• DATA RECORDS:
--- START ---

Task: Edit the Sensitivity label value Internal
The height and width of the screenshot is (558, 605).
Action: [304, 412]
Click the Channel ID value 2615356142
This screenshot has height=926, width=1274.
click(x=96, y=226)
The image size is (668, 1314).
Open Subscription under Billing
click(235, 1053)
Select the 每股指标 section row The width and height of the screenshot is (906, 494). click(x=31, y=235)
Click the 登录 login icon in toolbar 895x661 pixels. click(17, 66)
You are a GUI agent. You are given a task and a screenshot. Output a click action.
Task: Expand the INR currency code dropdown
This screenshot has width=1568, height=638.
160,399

--- END ---

• SHORT TASK: Reproduce all of the material above verbatim, line for line.

• RIGHT ANSWER:
Task: Edit the Sensitivity label value Internal
The height and width of the screenshot is (558, 605).
Action: [304, 412]
Click the Channel ID value 2615356142
This screenshot has height=926, width=1274.
click(x=96, y=226)
The image size is (668, 1314).
Open Subscription under Billing
click(235, 1053)
Select the 每股指标 section row The width and height of the screenshot is (906, 494). click(x=31, y=235)
Click the 登录 login icon in toolbar 895x661 pixels. click(17, 66)
You are a GUI agent. You are given a task and a screenshot. Output a click action.
Task: Expand the INR currency code dropdown
This screenshot has width=1568, height=638.
160,399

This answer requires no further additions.